▸ Supplied records
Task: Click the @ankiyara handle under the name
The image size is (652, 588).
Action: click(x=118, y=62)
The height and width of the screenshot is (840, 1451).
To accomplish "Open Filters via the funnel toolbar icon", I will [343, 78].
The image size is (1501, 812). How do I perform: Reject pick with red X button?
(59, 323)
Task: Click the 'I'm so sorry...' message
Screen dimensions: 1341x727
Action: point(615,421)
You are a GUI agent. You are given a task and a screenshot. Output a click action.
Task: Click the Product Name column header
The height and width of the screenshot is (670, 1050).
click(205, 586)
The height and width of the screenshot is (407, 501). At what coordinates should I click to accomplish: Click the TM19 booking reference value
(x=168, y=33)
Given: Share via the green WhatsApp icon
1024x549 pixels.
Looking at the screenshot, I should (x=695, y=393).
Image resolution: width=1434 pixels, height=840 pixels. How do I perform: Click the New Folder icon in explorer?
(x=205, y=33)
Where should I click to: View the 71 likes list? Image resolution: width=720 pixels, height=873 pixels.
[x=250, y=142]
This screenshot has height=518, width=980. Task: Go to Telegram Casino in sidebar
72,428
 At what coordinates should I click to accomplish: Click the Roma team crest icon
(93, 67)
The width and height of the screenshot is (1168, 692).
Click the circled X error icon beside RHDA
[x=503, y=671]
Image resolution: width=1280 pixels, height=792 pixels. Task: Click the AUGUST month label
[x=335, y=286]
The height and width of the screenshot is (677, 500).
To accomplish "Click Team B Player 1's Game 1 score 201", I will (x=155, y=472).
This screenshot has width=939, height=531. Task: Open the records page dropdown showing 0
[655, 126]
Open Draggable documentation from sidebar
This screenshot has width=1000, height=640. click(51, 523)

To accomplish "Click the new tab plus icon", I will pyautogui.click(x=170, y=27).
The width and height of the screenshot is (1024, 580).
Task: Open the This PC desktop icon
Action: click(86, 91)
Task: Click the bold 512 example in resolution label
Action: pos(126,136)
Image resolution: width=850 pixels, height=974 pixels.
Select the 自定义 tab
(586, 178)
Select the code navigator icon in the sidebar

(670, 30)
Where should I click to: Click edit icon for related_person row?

▸ Task description
When you reach the line in the material above that holds "The height and width of the screenshot is (407, 501).", begin reproducing lines exactly, and stop after the line that holds "The width and height of the screenshot is (1168, 692).".

▸ The completed task
The height and width of the screenshot is (407, 501). At what coordinates should I click to accomplish: Click the TM19 booking reference value
(x=168, y=33)
Given: Share via the green WhatsApp icon
1024x549 pixels.
Looking at the screenshot, I should (x=695, y=393).
Image resolution: width=1434 pixels, height=840 pixels. How do I perform: Click the New Folder icon in explorer?
(x=205, y=33)
Where should I click to: View the 71 likes list? Image resolution: width=720 pixels, height=873 pixels.
[x=250, y=142]
This screenshot has height=518, width=980. Task: Go to Telegram Casino in sidebar
72,428
 At what coordinates should I click to accomplish: Click the Roma team crest icon
(93, 67)
The width and height of the screenshot is (1168, 692).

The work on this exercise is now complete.